To be fair it's an additional layer. Sharing a stolen PDF is just as illegal whether it's tagged with its purchaser or not.

msg · on July 29, 2010

Steganography is a misnomer for this kind of message. Steganography is about maximizing data payload while remaining undetectable. E.g., you want to send messages covertly without Big Brother knowing.

Watermarking is about maintaining message integrity in ways that are robust to distortion. E.g., you don't care who knows about the message, but it's impossible to remove the watermark without unacceptable distortion of the media.

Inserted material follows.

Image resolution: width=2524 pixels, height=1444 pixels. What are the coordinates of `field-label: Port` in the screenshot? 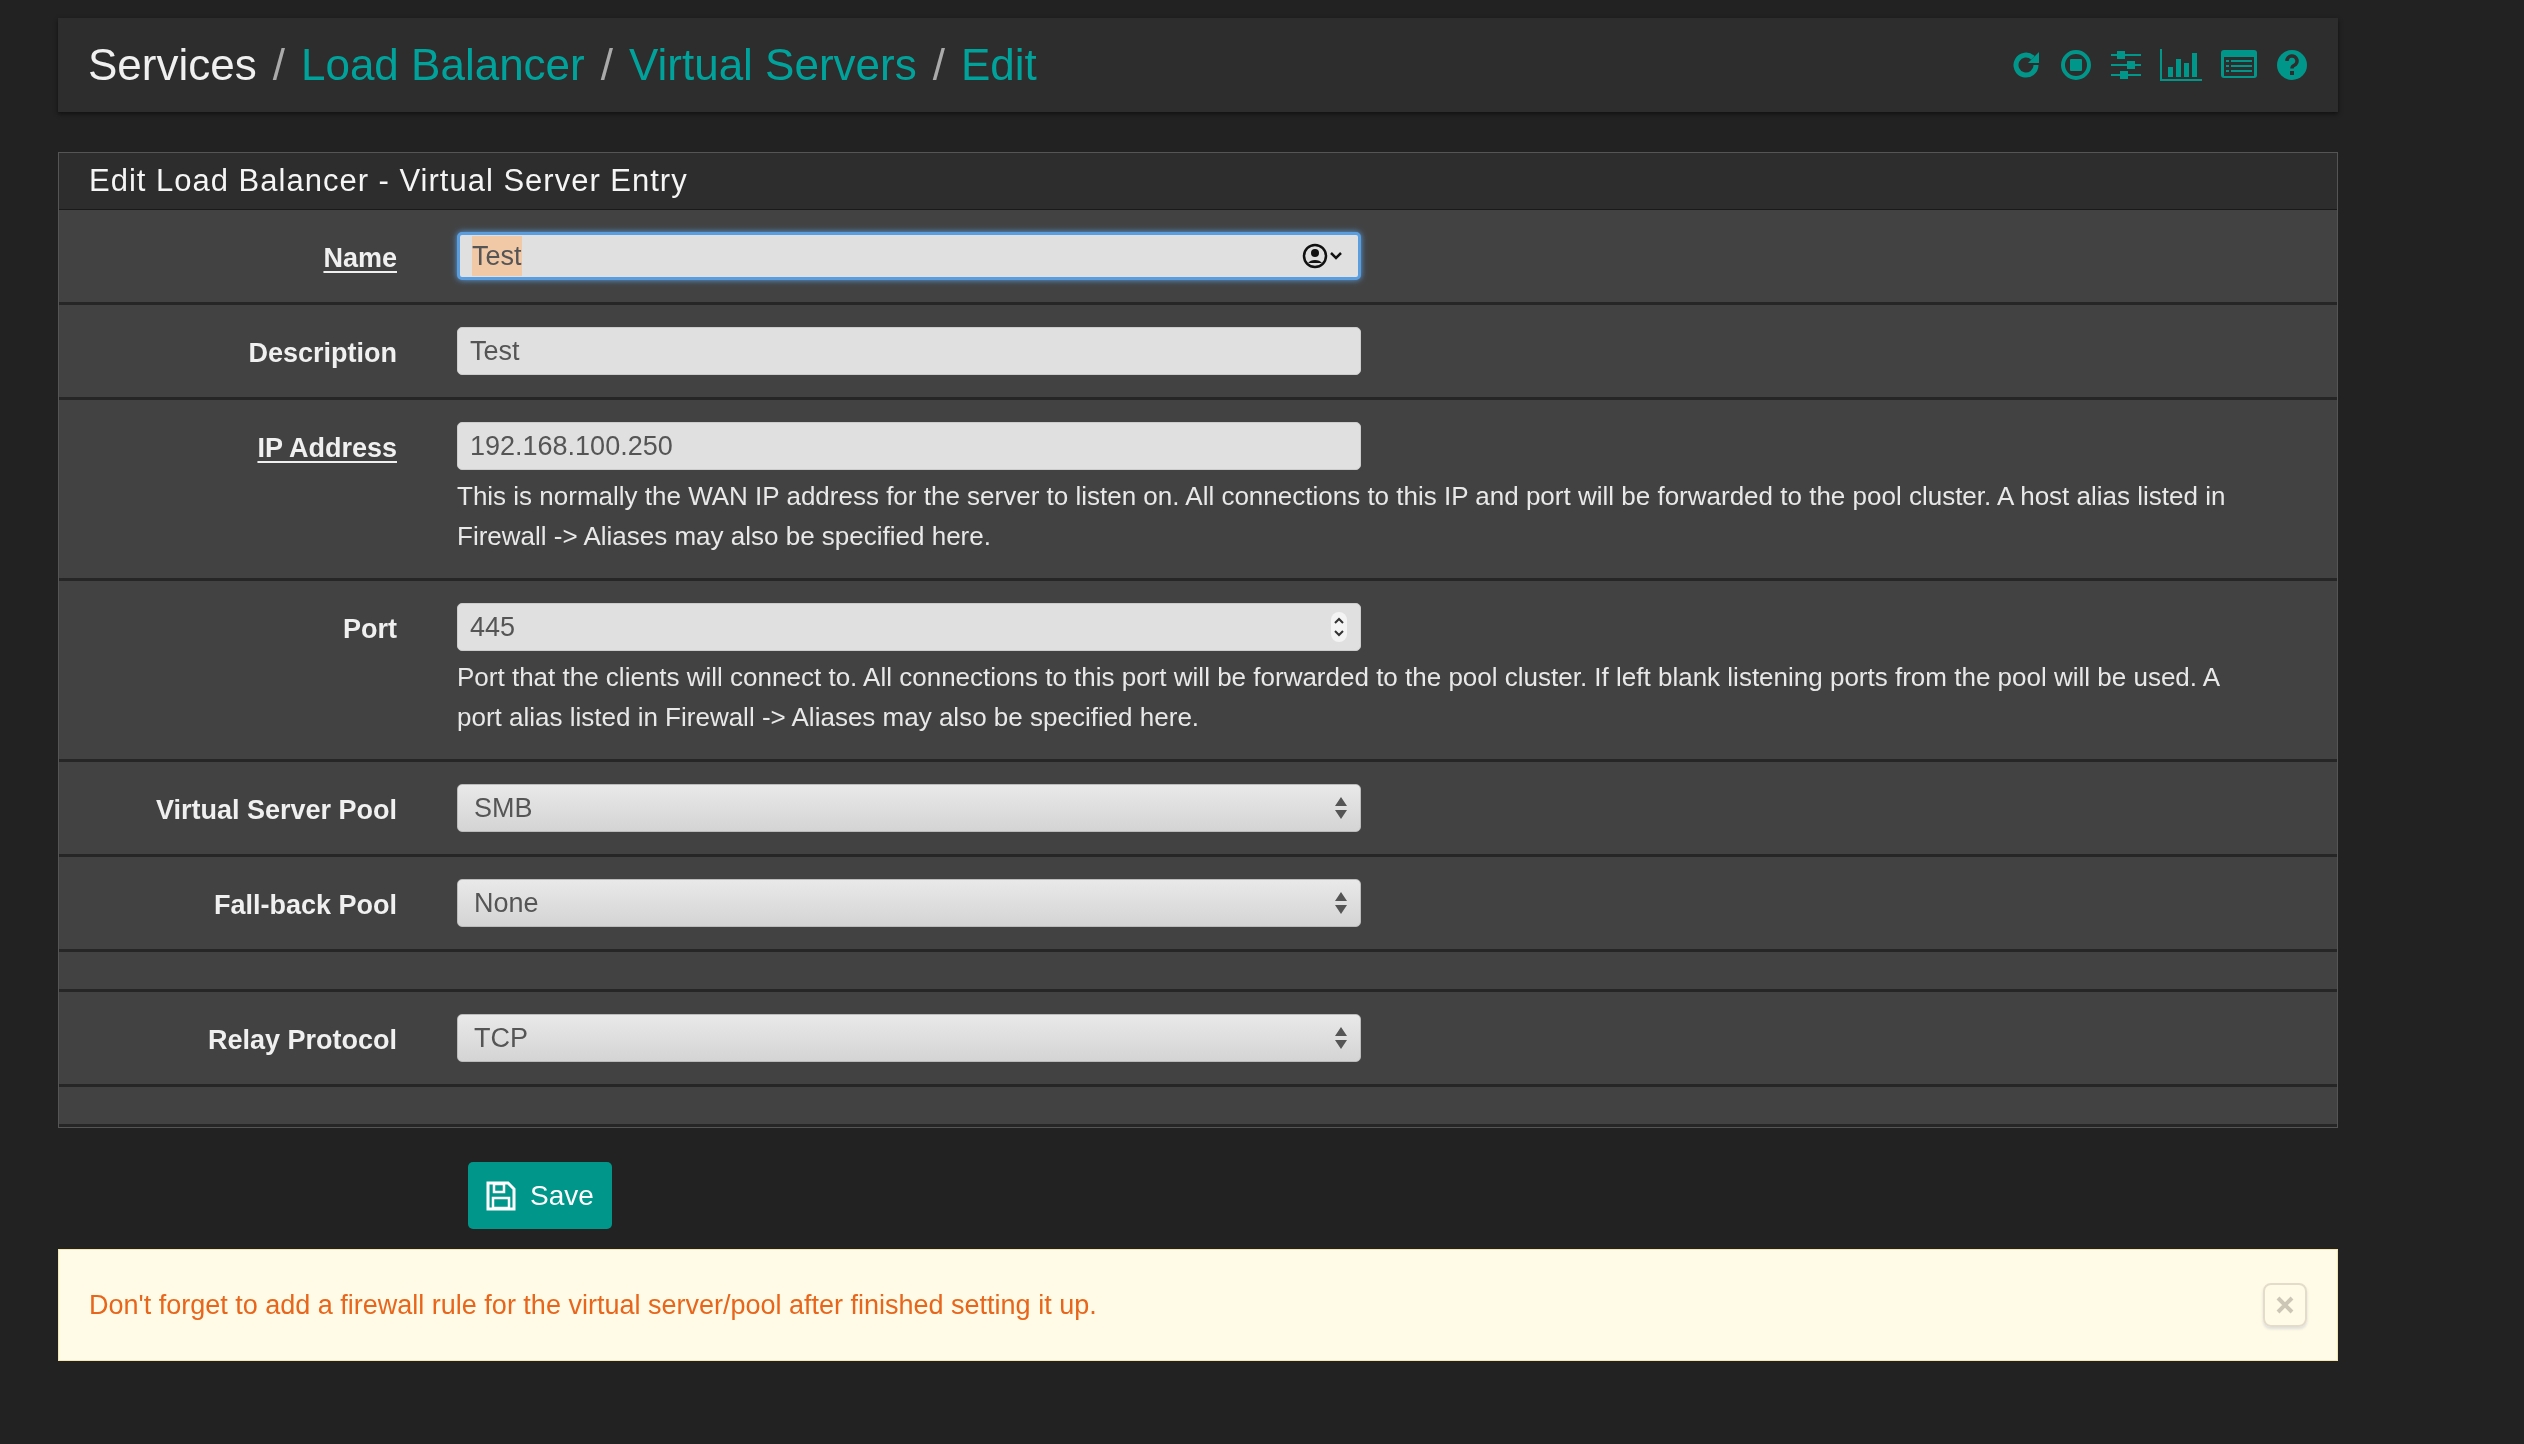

donaldc · on July 29, 2010

Under this scheme, if my laptop with hundreds of paid-for documents is stolen, am I then liable for all the copies of these documents that are illicitly distributed?

eli · on July 29, 2010

I'm not sure I get the point. OK, so you figured out who bought the copy that was leaked. Then what? Sue them?

maqr · on July 29, 2010

And who's to say they were the real leaker? It's pretty trivial to copy files, it could have easily been taken from their computer without their knowledge or consent.